VERSO 41: Da mesma forma que os praticantes de yoga dominam estritamente os senti­dos para impedir que sua consciência verta através dos sentidos agitados, os agricultores ergueram fortes diques de barro para impedir que a água de seus campos de arroz se escoasse.

VERSO 42: A lua de outono aliviou todas as criaturas do sofrimento causa­do pelos raios do sol, assim como a sabedoria alivia alguém do tormento causado por sua identificação com o corpo material e assim como o Senhor Mukunda alivia as senhoras de Vṛndāvana da aflição causada por sua separação dEle.

VERSO 43: Livre de nuvens e cheio de estrelas bem visíveis, o céu de ou­tono brilhava, assim como a consciência espiritual de alguém que experimentou diretamente o significado das escrituras védicas.

VERSO 44: A lua cheia brilhava no céu, rodeada de estrelas, assim como Śrī Kṛṣṇa, o Senhor da dinastia Yadu, brilhava na Terra, rodea­do por todos os Vṛṣṇis.

VERSO 45: Exceto as gopīs, cujos corações haviam sido roubados por Kṛṣṇa, todos puderam esquecer seu sofrimento abraçando o vento, que não era quente nem frio, e que vinha da floresta reple­ta de flores.

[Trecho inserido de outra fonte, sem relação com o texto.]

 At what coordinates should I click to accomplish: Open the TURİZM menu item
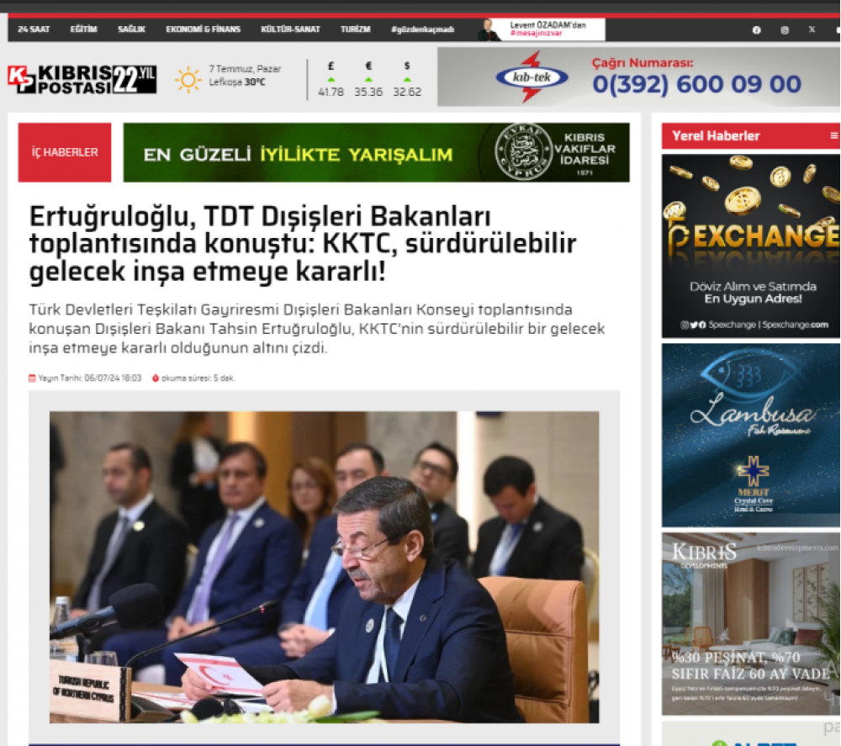[356, 29]
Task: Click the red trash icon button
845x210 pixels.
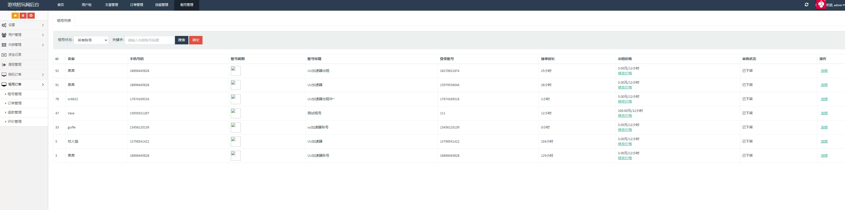Action: tap(23, 16)
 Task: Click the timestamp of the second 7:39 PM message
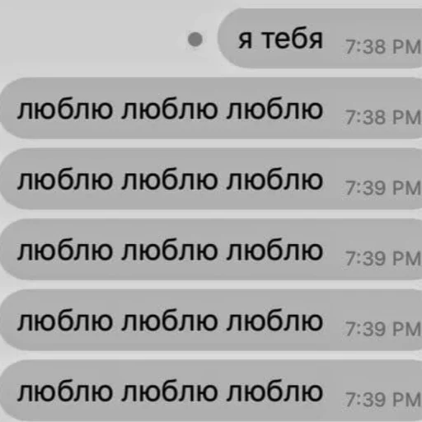click(382, 259)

VERSO 46: Pela influência do outono, todas as vacas, corças, mulheres e aves fêmeas ficaram férteis e eram seguidas por seus respectivos companheiros em busca de gozo sexual, assim como atividades executadas em prol do serviço ao Senhor Supremo são automa­ticamente seguidas por todos os resultados benéficos.

VERSO 47: Ó rei Parīkṣit, quando nasceu o sol do outono, todas as flores de lótus desabrocharam alegremente, exceto o kumut que flores­ce à noite, assim como na presença de um governante forte todos se livram do temor, exceto os ladrões.

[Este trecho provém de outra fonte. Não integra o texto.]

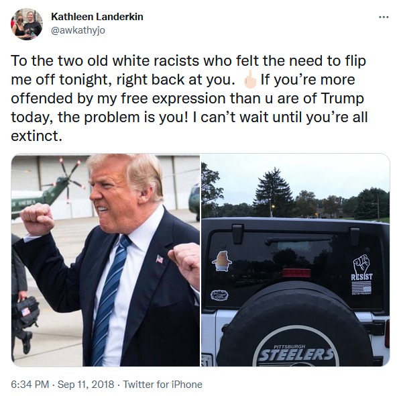The image size is (399, 396).
Task: Click the baby balloon sticker on window
Action: 222,261
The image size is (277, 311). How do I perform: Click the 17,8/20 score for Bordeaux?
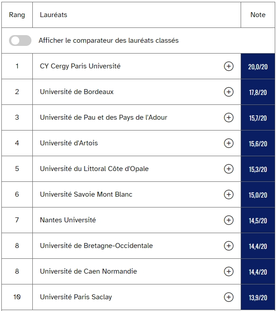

VERSO 48: Em todas as cidades e vilas, as pessoas realizaram grandes festivais, executando o sacrifício védico de fogo para honrar e saborear os primeiros cereais da nova colheita, junto com celebrações semelhantes que seguiam o costume e a tradição local. Assim a terra, rica de cereais novos e sobretudo embelezada pela presença de Kṛṣṇa e Balarāma, brilhava belamente como uma expansão do Senhor Supremo.

VERSO 49: Os mercadores, os sábios, os reis e os estudantes brahmacārīs, presos em casa por causa da chuva, estavam enfim livres para sair e alcançar o objeto de seus desejos, assim como aqueles que alcançam a perfeição nesta vida podem, quando chega o tempo oportuno, abandonar o corpo material e obter suas respectivas formas.